╭─ Material to process

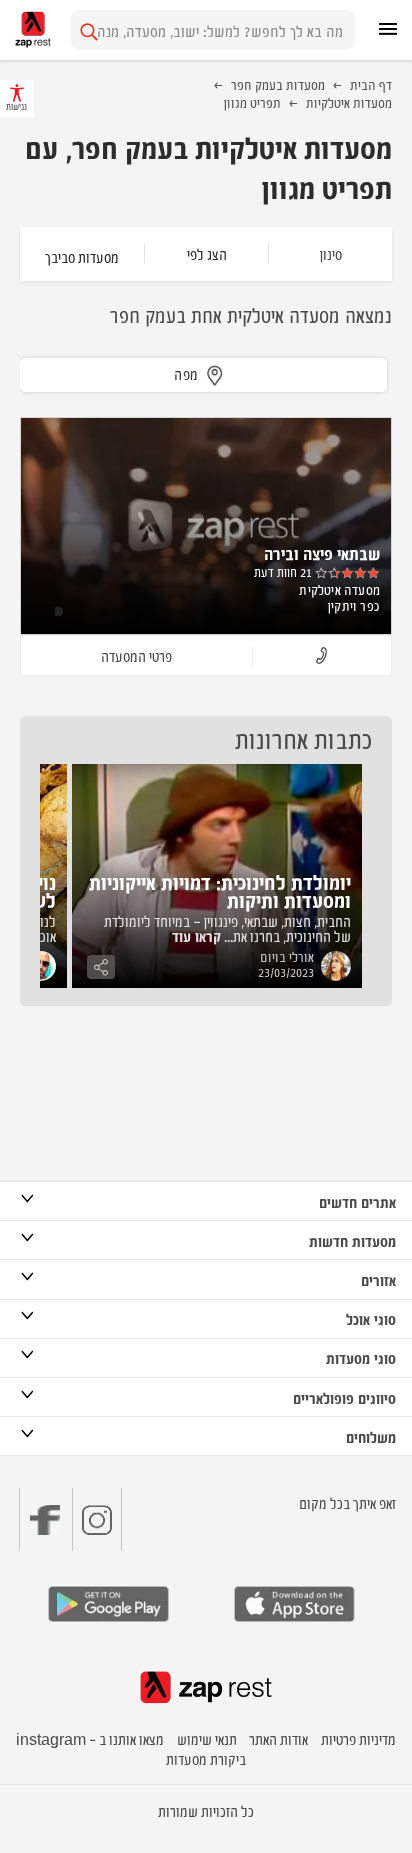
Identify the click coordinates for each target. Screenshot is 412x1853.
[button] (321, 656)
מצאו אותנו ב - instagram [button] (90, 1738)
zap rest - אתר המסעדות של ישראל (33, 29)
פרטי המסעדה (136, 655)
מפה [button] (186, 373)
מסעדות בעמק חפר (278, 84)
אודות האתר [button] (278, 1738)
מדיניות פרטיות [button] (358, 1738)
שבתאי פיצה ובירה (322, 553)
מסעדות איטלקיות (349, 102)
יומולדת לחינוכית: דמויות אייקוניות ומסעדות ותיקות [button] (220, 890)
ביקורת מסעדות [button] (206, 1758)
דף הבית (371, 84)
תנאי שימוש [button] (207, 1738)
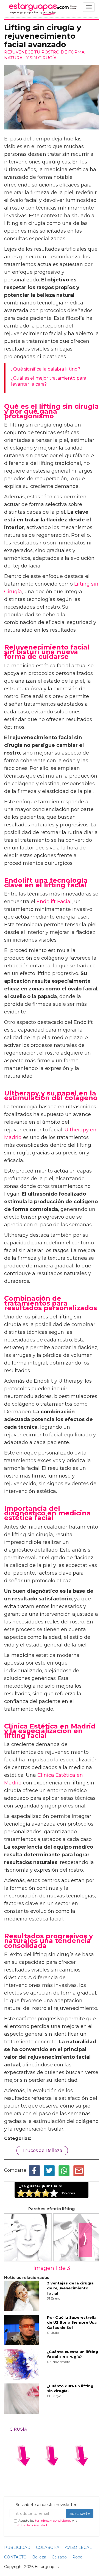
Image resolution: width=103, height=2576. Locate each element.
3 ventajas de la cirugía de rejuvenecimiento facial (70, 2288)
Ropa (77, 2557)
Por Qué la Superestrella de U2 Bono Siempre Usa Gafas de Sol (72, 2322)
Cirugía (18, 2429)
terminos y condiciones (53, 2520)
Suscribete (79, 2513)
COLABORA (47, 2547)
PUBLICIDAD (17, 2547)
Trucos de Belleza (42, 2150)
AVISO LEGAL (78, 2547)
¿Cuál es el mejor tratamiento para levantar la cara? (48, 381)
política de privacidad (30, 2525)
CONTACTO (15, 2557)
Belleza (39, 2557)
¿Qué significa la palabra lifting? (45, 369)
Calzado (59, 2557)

╰─
╭─ Material to process

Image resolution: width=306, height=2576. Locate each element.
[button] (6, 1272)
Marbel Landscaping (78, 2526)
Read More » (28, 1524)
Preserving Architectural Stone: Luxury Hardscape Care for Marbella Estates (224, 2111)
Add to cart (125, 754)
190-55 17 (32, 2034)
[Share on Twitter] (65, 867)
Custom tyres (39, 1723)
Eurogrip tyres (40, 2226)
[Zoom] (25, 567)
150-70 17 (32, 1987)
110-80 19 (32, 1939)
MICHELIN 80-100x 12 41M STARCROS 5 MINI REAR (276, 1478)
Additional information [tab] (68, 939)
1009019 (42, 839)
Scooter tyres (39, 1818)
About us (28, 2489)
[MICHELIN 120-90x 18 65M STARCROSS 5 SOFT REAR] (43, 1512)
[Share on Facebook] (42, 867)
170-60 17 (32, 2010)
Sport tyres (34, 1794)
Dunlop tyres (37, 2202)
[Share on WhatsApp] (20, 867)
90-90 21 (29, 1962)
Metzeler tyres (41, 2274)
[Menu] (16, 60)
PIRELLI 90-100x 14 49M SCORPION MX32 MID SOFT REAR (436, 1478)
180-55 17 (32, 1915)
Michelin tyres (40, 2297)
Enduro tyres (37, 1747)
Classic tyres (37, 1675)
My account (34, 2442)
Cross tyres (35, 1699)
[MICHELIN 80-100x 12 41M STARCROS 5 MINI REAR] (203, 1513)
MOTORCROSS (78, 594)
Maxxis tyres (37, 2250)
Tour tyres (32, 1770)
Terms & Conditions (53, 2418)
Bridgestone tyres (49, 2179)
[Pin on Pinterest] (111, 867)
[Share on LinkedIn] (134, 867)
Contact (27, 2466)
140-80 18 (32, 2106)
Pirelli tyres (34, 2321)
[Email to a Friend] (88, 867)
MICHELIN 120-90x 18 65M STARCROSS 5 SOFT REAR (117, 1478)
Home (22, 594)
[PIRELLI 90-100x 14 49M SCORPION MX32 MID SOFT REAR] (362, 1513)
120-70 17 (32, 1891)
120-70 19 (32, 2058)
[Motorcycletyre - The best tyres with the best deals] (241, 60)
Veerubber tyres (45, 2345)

╰─
╭─ Material to process

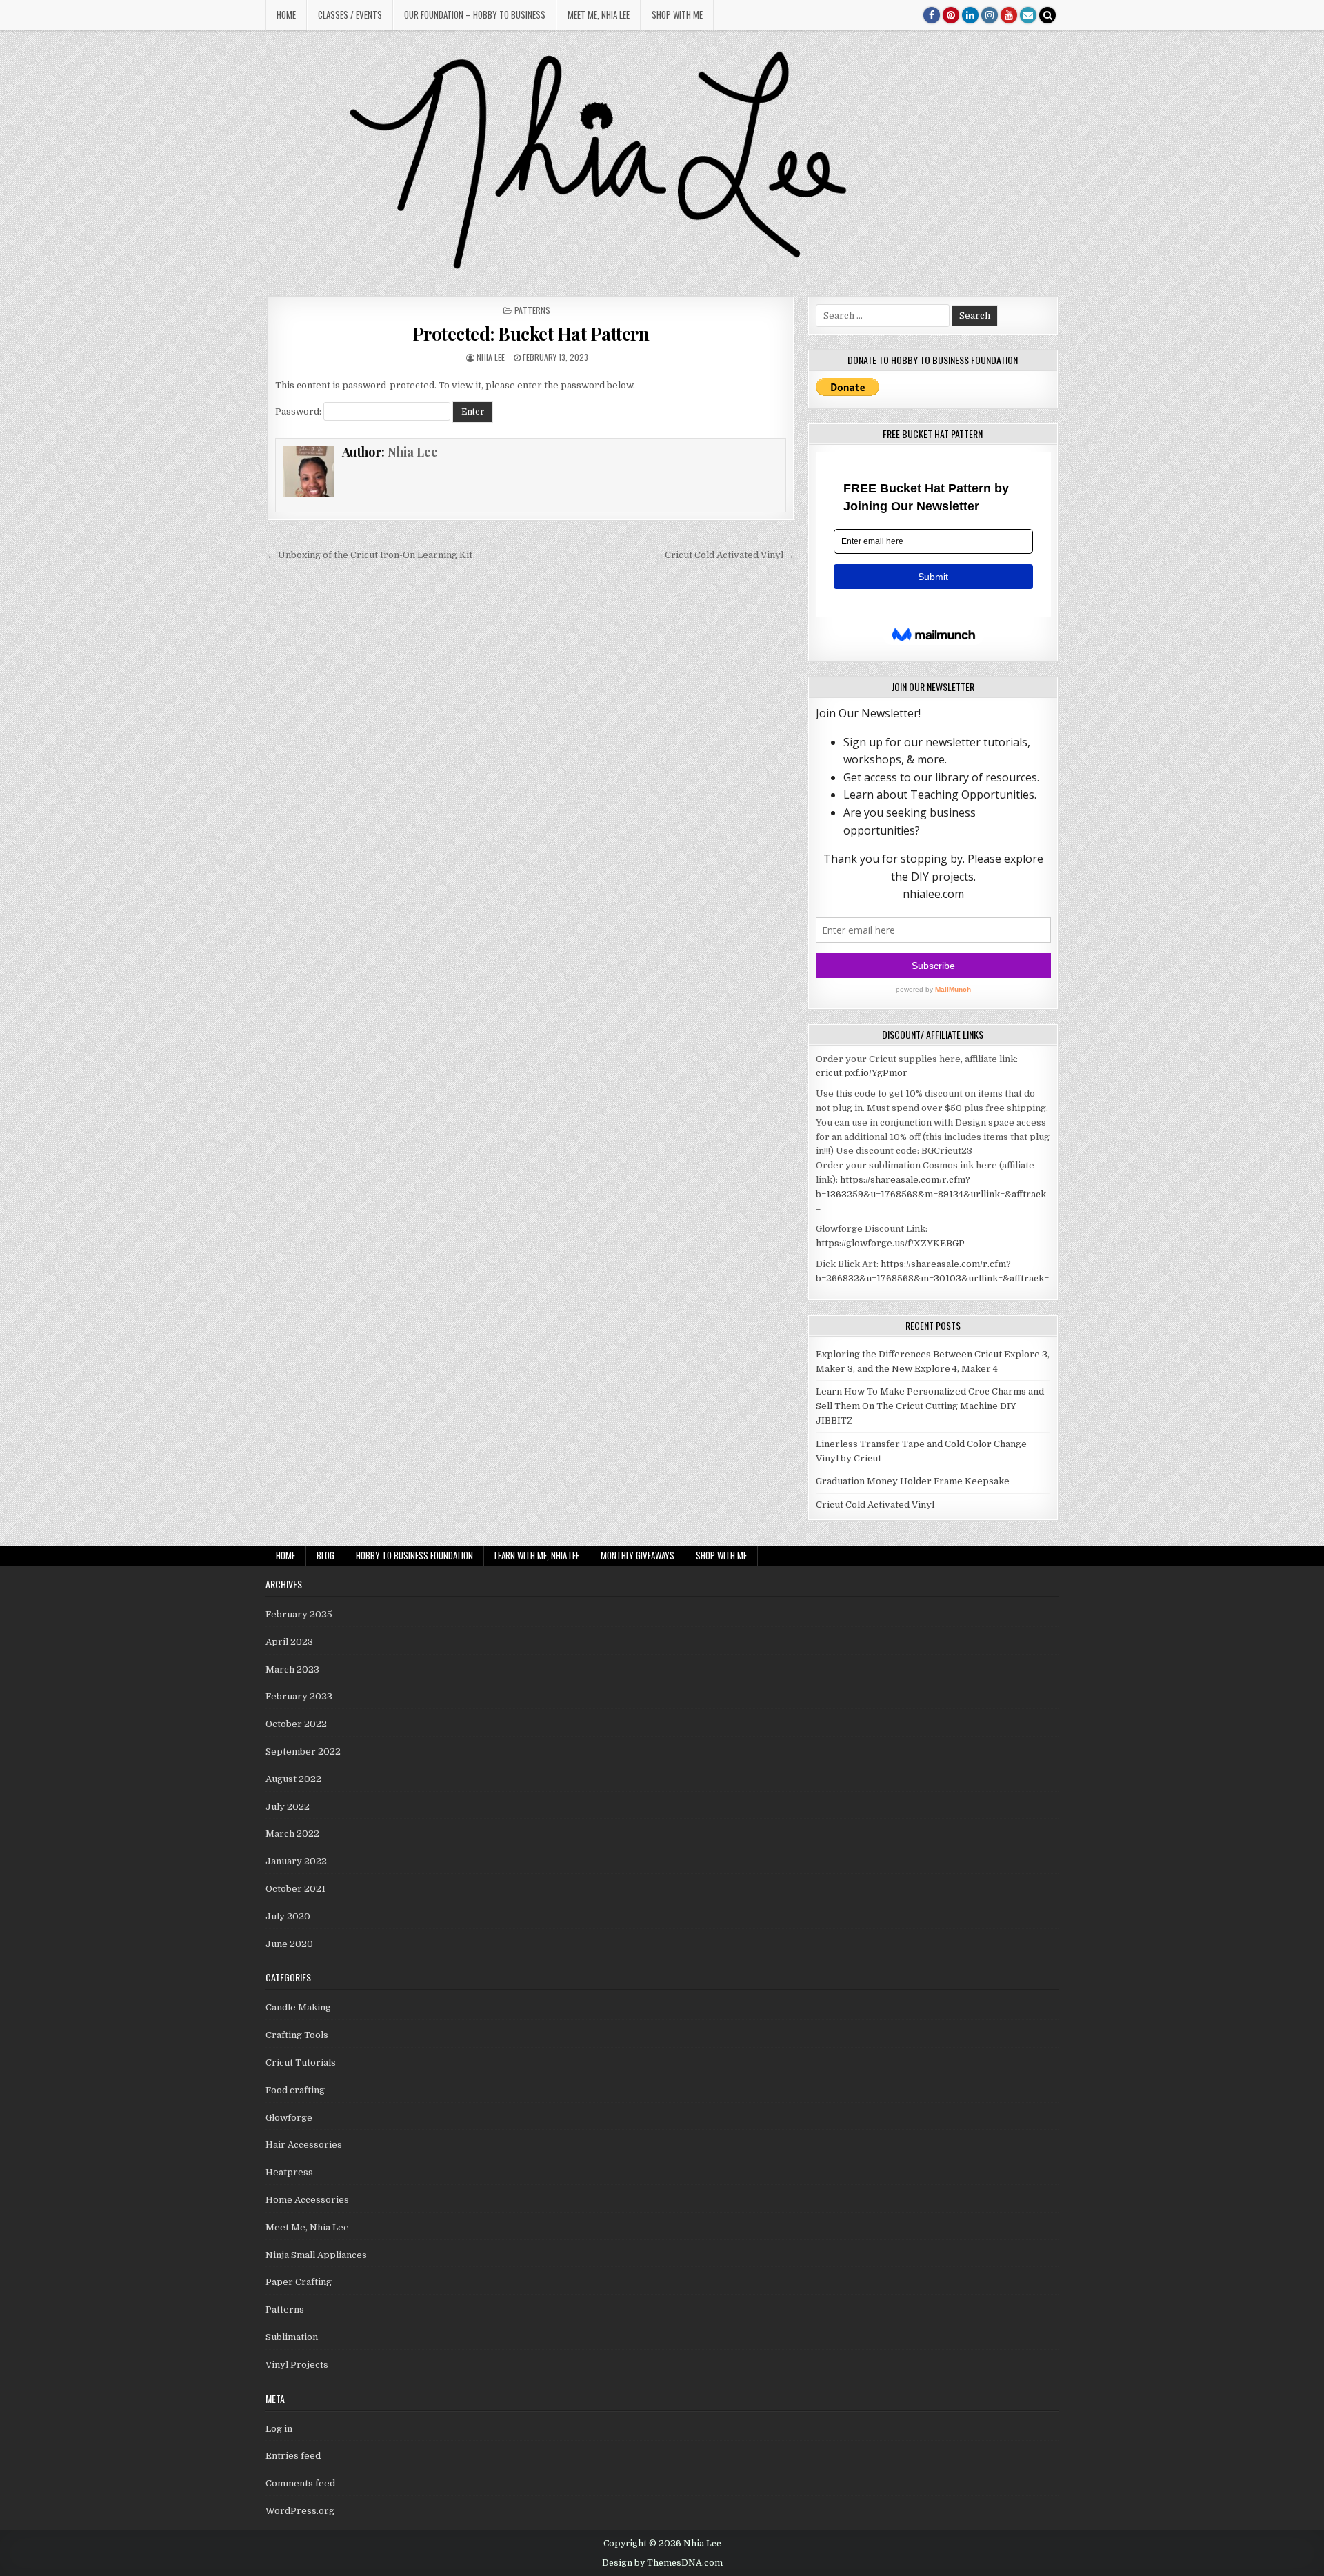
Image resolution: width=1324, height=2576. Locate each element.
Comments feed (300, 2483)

╰─

◆ Task goal
Working from the material above, restate word for word the lines between the line with "Pirelli tyres (34, 2321)" and the line with "[Motorcycletyre - The", both included, and only those.

◆ Response to the exercise
Pirelli tyres (34, 2321)
[Email to a Friend] (88, 867)
MICHELIN 120-90x 18 65M STARCROSS 5 SOFT REAR (117, 1478)
Home (22, 594)
[PIRELLI 90-100x 14 49M SCORPION MX32 MID SOFT REAR] (362, 1513)
120-70 17 (32, 1891)
120-70 19 (32, 2058)
[Motorcycletyre - The best tyres with the best deals] (241, 60)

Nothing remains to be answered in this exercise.